Interesting. Thanks.

An aside, the other day I was remembering that horrible movie Food of the Gods :slight_smile:

but the way you tell it, it was Silverberg who made the mistake?

Yes, as I recall it. The Good Doctor’s ego would never have allowed him to admit making a mistake about science.

Rays were cool even before then. The first Robot stories were written in the early 1940s, and Asimov wasn’t a nuclear physicist in any case. I don’t think chemists have much reason to muck with subatomic particles.

I remember an intro piece in one of Asimov’s books about a guy who was fairly big in sci fi in the early forties writing a story about a nuclear weapon, and getting a visit from the CIA because he got so much stuff right. (Turned out he really just did know that much about nuclear science, plus a sizeable dose of luck, no espionage involved.)

He not only wanted the term to sound cool by basing it on a new scientific term, but he needed it to be clear that these devices were fundamentally different from electronic computers. If they were like current devices, they could have been easily built without the Three Laws. Many of the stories hinged on the fact that the Three Laws are an unalterable feature of positronic brains. (Though he did write some with edited laws, with mostly unfortunate results for the characters.)

Asimov is credited by the OED with bringing us the adjective ‘positronic.’

Also the nouns robotics (which he thought was a real word at the time) and psychohistory, though obviously the latter is a lot less common.

Interestingly enough, the Three Laws are, to my knowledge, used in robotics quite frequently.

I do not see how that can be possible. Or is that just another MacGuffiny thing?
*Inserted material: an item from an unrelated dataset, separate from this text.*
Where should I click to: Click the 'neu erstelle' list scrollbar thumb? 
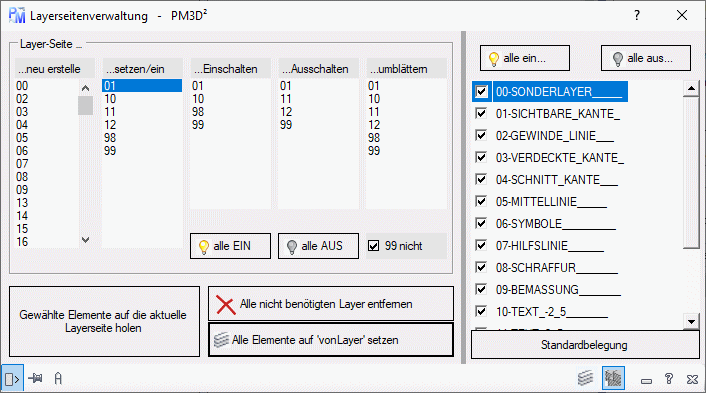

As I remember the Three Laws are “hard-wired” into the brain at manufacture.

Cleve Cartmill, and the story was Deadline. Not a big name at all. The CIA didn’t exist then, of course, and I think it was the FBI. Campbell convinced them that this kind of thing had been in sf for years, and calling attention to it by yanking the story would be worse than letting it run.

Far more interesting is Heinlein, who in “Solution Unsatisfactory!” predicted the nuclear standoff. The weapon was radioactive dust, not the bomb, but this shows once more his talent in seeing the sociological and political consequences of technology.

Yes, the idea was that the positronic brain was invented with the Three Laws hardwired in, and making any change to them was just as difficult as inventing the brain from scratch.

In the Caliban books, written in Asimov’s galaxy by Roger McBride Allen, new gravitonic brains were invented. They had the ability to edit or even delete laws. I’m certain Asimov insisted that Allen not be allowed to invent that feature for a positronic brain.

Yes. Removing the three laws from the positronic brains would make them inoperable; they were a part of everything they did.

The three laws were a safety feature deliberately created, not a natural consequence of positronics. It would have been perfectly possible to create a positronic brain without them, but they were afraid of the robots turning on their masters.